With regard to ballot issues, separating the process from politics and personalities is useful.
An Associated Press analysis published Sunday posed the following question: “Is it time to remove the responsibility of summarizing ballot initiatives from the secretary of state — who is elected under a partisan label — and transfer the duty to a nonpartisan or bipartisan entity?”
The question arises because ballot issues almost invariably are challenged in the courts. And the accuracy or fairness of the ballot title frequently is the basis for the legal action.
States use a variety of procedures to create ballot titles from proposals advanced by lawmakers or citizen initiatives. According to the National Conference of State Legislatures, they may be written by: proponents, the attorney general, the secretary of state, a bipartisan state board or nonpartisan legislative staff.

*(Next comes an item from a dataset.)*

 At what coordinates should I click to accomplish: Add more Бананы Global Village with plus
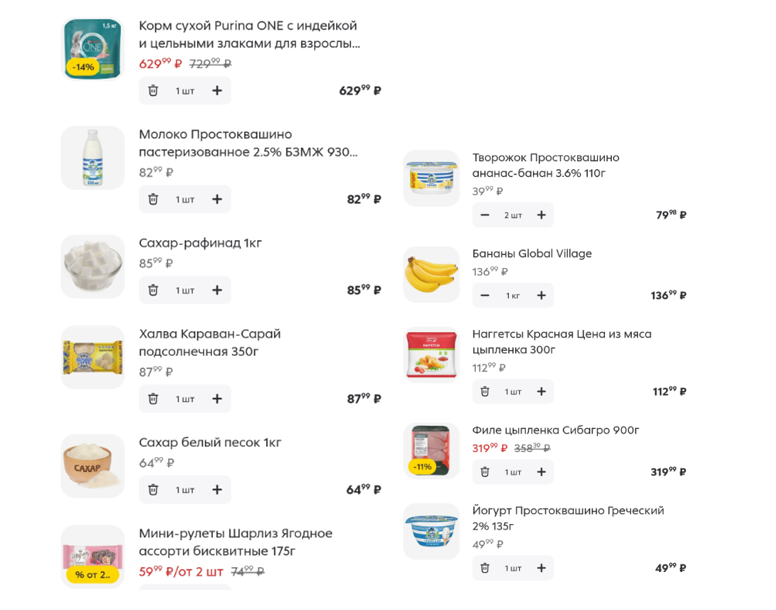[x=541, y=295]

Republican candidates for the secretary of state position being vacated by Democrat Robin Carnahan offer differing opinions. One favors creating a bipartisan panel, a concept the two other contenders oppose as an added layer of bureaucracy.
An example of a legal challenge to a ballot title was the focus of a Wednesday news story, which outlined Republican Lt. Gov. Peter Kinder’s objection to Carnahan’s ballot title on a health care measure. Kinder characterized the language as “blatantly false, deceptive and intended to mislead the people.”

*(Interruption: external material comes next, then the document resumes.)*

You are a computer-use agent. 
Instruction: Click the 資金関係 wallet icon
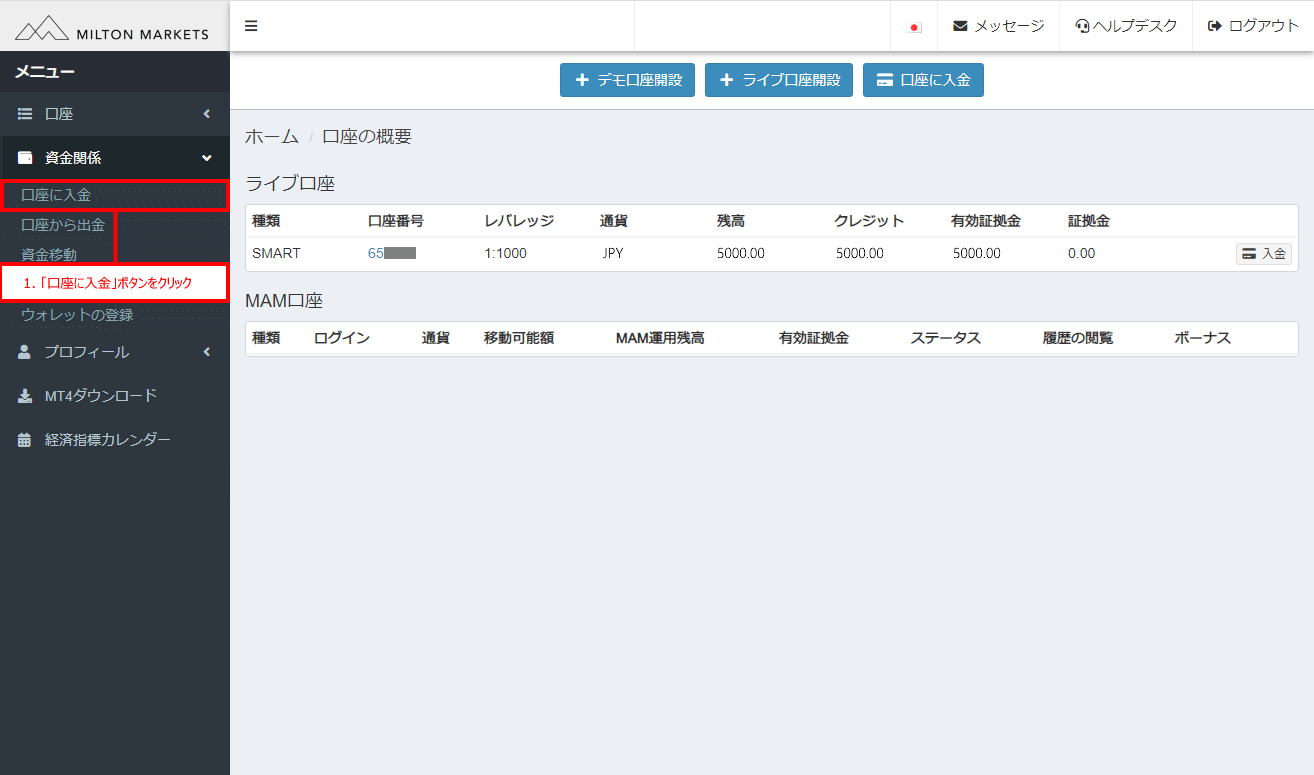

Ballot language is important.
The title may determine whether a voter favors or opposes an issue that will affect all Missourians.
Consequently, the process to determine ballot language also is important — more important than the politics and personalities that come into play.

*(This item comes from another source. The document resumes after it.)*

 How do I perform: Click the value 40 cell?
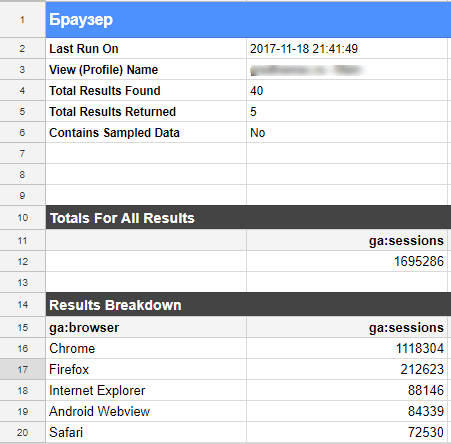pyautogui.click(x=347, y=91)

When we consider the variety of procedures used by states, none seems preferable to Missouri’s established procedure.
A bipartisan or nonpartisan entity sounds preferable in theory, but, as a practical matter, it is unrealistic. Any such entity likely would be criticized and challenged, not unlike the existing procedure.
Legal challenges to the work product of the partisan secretary of state are heard by the courts, which is the appropriate venue.
The judiciary — our third branch of government — is established to interpret laws and language, and, depending on the nature of the litigation, to determine what is constitutional, just or fair.